───── Text passage

Mechanic goes to prison for thefts that sunk business

Robert Leisten



LEISTEN_Robert

Robert Leisten

Robert Leisten was addicted to his professional racing truck, his attorney said.

So much so, prosecutors said he embezzled $130,000 from work over the course of two years, sunk a business along with the way and cost six people their jobs.

In rejecting a prosecutor’s call for a possible probation or community corrections sentence, Mesa County District Judge Brian Flynn instead Friday sentenced Leisten to serve six years in state prison. Flynn said a community-based sentence would “unduly depreciate” the seriousness of Leisten’s crimes and prospects are dim for Leisten actually paying $130,000 in restitution to his victims.

“I’ve been paying back my student loan for 20 years and I make more money,” Flynn said in passing sentence.

Leisten, 44, now an Aurora resident, pleaded guilty earlier this year to a single count of felony theft, while prosecutors dismissed 30 other charges in the case.

Leisten was a mechanic employed by Ute Canyon Installations, LLC, a former subsidiary of now-defunct Harbert Lumber. Leisten serviced a fleet of vehicles for Harbert Lumber.

“Robert comes across as a likeable, honest person,” said Richard Goodman, senior vice president of Western Building Solutions, formerly Harbert’s parent company. “And that’s what made his crimes so hard to believe.”

──────────

About this task
According to the article on the mechanic's sentencing, why did the judge impose prison time instead of the probation or community corrections sentence the prosecutor sought? Answer in one to three sentences. The records come from a different source than the text.

───── Raw data

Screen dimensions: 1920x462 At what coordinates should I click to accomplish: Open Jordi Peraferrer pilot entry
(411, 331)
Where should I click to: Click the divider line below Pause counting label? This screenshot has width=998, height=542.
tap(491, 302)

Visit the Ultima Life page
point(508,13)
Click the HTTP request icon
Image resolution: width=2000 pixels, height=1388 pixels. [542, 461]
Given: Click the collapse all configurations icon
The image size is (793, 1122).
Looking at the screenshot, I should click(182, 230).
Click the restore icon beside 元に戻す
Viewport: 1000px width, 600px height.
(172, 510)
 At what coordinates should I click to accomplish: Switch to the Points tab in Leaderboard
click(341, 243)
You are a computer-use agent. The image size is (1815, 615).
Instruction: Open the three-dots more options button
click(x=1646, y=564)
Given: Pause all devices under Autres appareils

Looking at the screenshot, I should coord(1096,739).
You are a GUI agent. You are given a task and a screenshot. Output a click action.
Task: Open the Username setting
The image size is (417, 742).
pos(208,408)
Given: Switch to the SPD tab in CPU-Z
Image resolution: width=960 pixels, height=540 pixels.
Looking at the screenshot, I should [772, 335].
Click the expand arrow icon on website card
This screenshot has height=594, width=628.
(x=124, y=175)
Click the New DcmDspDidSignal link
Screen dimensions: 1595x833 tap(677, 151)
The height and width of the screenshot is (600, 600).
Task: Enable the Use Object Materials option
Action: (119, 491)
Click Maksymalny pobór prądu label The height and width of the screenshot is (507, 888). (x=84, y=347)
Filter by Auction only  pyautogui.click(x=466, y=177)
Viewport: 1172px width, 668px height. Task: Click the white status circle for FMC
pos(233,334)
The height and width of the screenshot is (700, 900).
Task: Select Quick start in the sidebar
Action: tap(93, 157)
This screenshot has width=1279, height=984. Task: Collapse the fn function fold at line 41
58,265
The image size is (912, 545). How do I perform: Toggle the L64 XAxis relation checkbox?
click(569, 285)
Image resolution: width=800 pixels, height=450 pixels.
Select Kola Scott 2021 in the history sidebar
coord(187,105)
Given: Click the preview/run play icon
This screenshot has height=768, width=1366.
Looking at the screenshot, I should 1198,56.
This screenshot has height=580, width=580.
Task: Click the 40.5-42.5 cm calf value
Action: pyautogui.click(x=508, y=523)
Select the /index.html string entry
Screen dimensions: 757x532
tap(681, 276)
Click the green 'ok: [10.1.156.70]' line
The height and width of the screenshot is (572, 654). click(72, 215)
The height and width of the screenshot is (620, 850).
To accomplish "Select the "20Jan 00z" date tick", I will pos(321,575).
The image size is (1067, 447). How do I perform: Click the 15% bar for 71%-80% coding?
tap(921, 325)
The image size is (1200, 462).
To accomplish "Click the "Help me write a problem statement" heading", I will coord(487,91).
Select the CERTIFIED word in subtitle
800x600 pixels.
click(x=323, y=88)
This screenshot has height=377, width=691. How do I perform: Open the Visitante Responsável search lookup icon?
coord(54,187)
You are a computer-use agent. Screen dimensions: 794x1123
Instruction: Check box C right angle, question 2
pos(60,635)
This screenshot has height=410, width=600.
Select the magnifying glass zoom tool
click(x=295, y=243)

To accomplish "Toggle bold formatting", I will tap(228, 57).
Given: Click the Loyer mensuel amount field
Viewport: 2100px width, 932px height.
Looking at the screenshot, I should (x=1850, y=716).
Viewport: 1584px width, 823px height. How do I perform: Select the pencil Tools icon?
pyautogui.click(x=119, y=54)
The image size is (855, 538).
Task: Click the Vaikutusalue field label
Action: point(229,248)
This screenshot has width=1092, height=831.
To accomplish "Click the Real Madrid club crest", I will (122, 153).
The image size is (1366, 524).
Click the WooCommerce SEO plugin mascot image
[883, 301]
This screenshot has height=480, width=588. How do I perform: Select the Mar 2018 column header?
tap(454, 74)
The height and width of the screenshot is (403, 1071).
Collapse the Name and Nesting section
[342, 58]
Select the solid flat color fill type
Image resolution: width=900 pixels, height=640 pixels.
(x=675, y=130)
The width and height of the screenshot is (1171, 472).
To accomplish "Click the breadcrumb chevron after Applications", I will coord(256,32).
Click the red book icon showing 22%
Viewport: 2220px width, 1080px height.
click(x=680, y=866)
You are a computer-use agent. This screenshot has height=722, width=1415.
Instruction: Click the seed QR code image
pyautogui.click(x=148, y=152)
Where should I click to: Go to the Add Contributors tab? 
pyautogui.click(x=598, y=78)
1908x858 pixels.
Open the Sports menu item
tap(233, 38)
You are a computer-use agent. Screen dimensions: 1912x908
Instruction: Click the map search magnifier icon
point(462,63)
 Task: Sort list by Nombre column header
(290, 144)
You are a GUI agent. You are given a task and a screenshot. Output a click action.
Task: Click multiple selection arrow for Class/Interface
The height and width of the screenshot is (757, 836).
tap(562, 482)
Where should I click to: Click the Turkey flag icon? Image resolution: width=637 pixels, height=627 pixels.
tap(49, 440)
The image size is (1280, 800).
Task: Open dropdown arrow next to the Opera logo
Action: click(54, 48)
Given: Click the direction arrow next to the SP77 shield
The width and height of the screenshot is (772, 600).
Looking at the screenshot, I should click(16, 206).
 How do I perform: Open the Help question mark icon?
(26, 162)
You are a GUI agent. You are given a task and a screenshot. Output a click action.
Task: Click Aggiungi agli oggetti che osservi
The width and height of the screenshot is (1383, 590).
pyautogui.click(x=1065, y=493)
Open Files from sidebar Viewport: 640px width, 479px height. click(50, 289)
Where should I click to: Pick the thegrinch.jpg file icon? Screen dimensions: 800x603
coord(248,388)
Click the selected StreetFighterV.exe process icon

──────────

Completed task
Judge Brian Flynn said a community-based sentence would "unduly depreciate" the seriousness of Leisten's crimes. He also said the prospects were dim that Leisten would actually pay the $130,000 in restitution to his victims.